Google Caren Chang Aug 22, 2025

Gemini Nano with On-Device ML Kit and GenAI APIs

Article Summary

Caren Chang, Joanna Huang, and Chengji Yan from Google reveal how they're making Gemini Nano v3 940 tokens/second fast while keeping quality consistent across devices. The secret? LoRA adapters and rigorous evals behind the scenes.

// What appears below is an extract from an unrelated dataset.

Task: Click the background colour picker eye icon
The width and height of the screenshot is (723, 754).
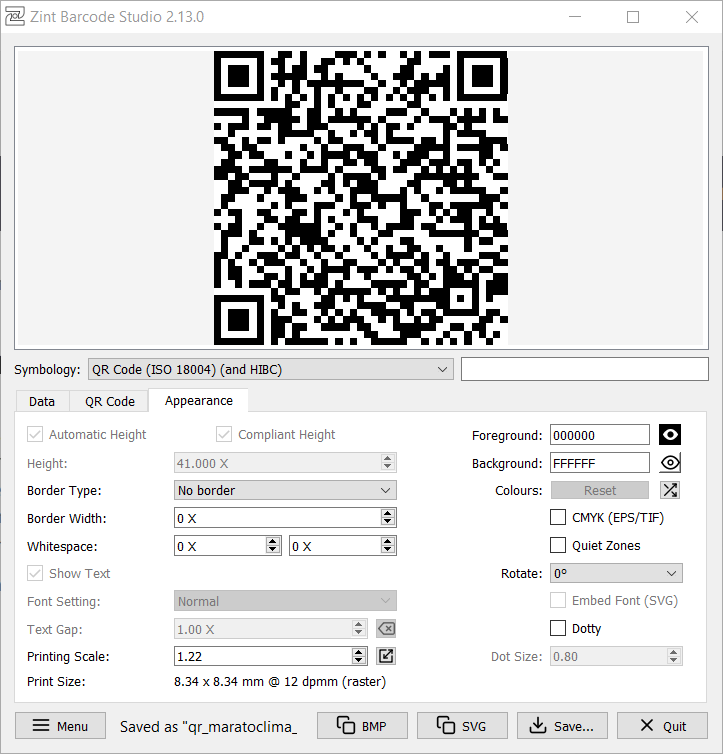Action: click(670, 463)
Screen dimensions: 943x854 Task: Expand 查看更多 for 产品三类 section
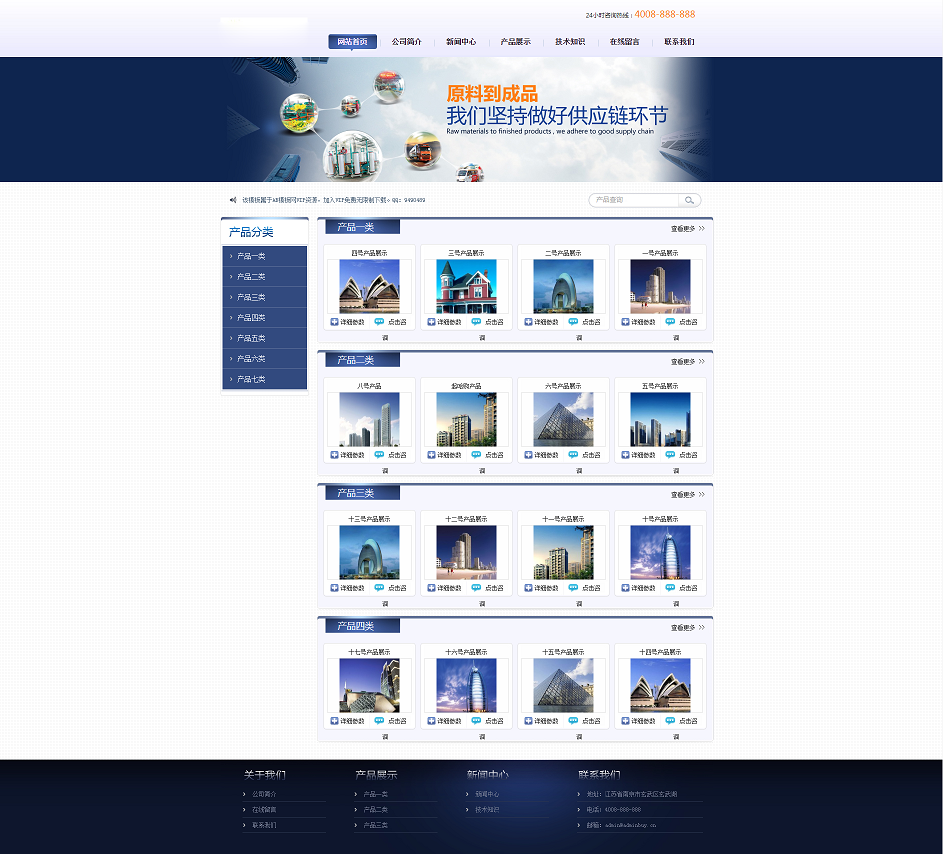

Google just launched Gemini Nano v3 on Pixel 10 devices, accessible through ML Kit GenAI APIs. The team explains their approach to maintaining consistent quality as they upgrade models: combining evaluation pipelines across languages with feature-specific LoRA adapter training on top of the base model.

Key Takeaways

Critical Insight

Google's GenAI APIs now deliver 84% faster prefix processing with Gemini Nano v3 while using adapter training to guarantee developers get consistent results across model upgrades.

The article reveals specific benchmarking data comparing nano-v2 and nano-v3 performance that shows where the real speed gains are coming from.

About This Article

Problem

Google needed to keep Gemini Nano working consistently across different model versions and device hardware. The GenAI APIs had to meet quality standards no matter which model version a user's device ran.

Solution

The team built evaluation pipelines with LLM-based raters, statistical metrics, and human raters for each supported language. They then trained feature-specific LoRA adapters that sat on top of the Gemini Nano base model to maintain API quality.

Impact

Image encoding got faster, dropping from 0.8 seconds on Pixel 9 Pro to 0.6 seconds on Pixel 10 Pro. Text-to-text prefix speed nearly doubled from 510 tokens per second to 940 tokens per second. Results stayed consistent across model upgrades.